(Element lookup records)
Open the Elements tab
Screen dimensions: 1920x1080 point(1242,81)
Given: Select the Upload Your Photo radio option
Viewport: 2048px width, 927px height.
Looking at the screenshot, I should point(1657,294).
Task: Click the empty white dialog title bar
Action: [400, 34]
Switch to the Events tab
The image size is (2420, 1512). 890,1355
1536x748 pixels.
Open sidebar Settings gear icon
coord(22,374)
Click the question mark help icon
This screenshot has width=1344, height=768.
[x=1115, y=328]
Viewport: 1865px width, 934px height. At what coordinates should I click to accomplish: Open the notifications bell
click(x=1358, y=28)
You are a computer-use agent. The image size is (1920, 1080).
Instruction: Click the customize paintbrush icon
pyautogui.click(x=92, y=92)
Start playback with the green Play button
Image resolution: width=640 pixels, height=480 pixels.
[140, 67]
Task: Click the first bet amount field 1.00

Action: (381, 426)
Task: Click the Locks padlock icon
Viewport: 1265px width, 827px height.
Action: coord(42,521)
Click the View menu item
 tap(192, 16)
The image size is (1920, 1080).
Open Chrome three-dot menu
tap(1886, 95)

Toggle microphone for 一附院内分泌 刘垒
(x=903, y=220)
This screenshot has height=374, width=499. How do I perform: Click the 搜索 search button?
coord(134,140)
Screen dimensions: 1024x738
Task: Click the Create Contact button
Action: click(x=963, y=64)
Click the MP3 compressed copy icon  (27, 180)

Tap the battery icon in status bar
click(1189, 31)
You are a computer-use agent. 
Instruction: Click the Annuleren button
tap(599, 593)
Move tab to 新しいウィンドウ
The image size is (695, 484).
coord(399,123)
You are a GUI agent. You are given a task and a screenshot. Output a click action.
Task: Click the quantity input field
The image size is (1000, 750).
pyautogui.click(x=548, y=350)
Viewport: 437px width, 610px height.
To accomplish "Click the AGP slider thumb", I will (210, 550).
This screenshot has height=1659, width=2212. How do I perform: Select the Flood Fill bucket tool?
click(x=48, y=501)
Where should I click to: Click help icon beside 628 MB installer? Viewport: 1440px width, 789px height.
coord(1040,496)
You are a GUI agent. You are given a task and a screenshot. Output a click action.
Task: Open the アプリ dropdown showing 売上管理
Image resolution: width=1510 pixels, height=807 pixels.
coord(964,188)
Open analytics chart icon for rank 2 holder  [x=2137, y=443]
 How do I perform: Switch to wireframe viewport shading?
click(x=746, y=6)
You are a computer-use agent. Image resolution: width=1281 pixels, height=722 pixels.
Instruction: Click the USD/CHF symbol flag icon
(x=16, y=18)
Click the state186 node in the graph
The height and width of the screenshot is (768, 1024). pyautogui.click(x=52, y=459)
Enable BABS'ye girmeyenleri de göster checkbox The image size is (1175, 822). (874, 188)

Required work -> Rewrite all of the data above, replacing every "Instruction" with "Command" and leaving everything else unchanged.

Answer to this task ->
Open the Elements tab
Screen dimensions: 1920x1080 point(1242,81)
Given: Select the Upload Your Photo radio option
Viewport: 2048px width, 927px height.
Looking at the screenshot, I should point(1657,294).
Task: Click the empty white dialog title bar
Action: [400, 34]
Switch to the Events tab
The image size is (2420, 1512). 890,1355
1536x748 pixels.
Open sidebar Settings gear icon
coord(22,374)
Click the question mark help icon
This screenshot has width=1344, height=768.
[x=1115, y=328]
Viewport: 1865px width, 934px height. At what coordinates should I click to accomplish: Open the notifications bell
click(x=1358, y=28)
You are a computer-use agent. The image size is (1920, 1080).
Command: Click the customize paintbrush icon
pyautogui.click(x=92, y=92)
Start playback with the green Play button
Image resolution: width=640 pixels, height=480 pixels.
[140, 67]
Task: Click the first bet amount field 1.00

Action: (381, 426)
Task: Click the Locks padlock icon
Viewport: 1265px width, 827px height.
Action: coord(42,521)
Click the View menu item
 tap(192, 16)
The image size is (1920, 1080).
Open Chrome three-dot menu
tap(1886, 95)

Toggle microphone for 一附院内分泌 刘垒
(x=903, y=220)
This screenshot has height=374, width=499. How do I perform: Click the 搜索 search button?
coord(134,140)
Screen dimensions: 1024x738
Task: Click the Create Contact button
Action: click(x=963, y=64)
Click the MP3 compressed copy icon  (27, 180)

Tap the battery icon in status bar
click(1189, 31)
You are a computer-use agent. 
Command: Click the Annuleren button
tap(599, 593)
Move tab to 新しいウィンドウ
The image size is (695, 484).
coord(399,123)
You are a GUI agent. You are given a task and a screenshot. Output a click action.
Task: Click the quantity input field
The image size is (1000, 750).
pyautogui.click(x=548, y=350)
Viewport: 437px width, 610px height.
To accomplish "Click the AGP slider thumb", I will (210, 550).
This screenshot has height=1659, width=2212. How do I perform: Select the Flood Fill bucket tool?
click(x=48, y=501)
Where should I click to: Click help icon beside 628 MB installer? Viewport: 1440px width, 789px height.
coord(1040,496)
You are a GUI agent. You are given a task and a screenshot. Output a click action.
Task: Open the アプリ dropdown showing 売上管理
Image resolution: width=1510 pixels, height=807 pixels.
coord(964,188)
Open analytics chart icon for rank 2 holder  [x=2137, y=443]
 How do I perform: Switch to wireframe viewport shading?
click(x=746, y=6)
You are a computer-use agent. Image resolution: width=1281 pixels, height=722 pixels.
Command: Click the USD/CHF symbol flag icon
(x=16, y=18)
Click the state186 node in the graph
The height and width of the screenshot is (768, 1024). pyautogui.click(x=52, y=459)
Enable BABS'ye girmeyenleri de göster checkbox The image size is (1175, 822). (874, 188)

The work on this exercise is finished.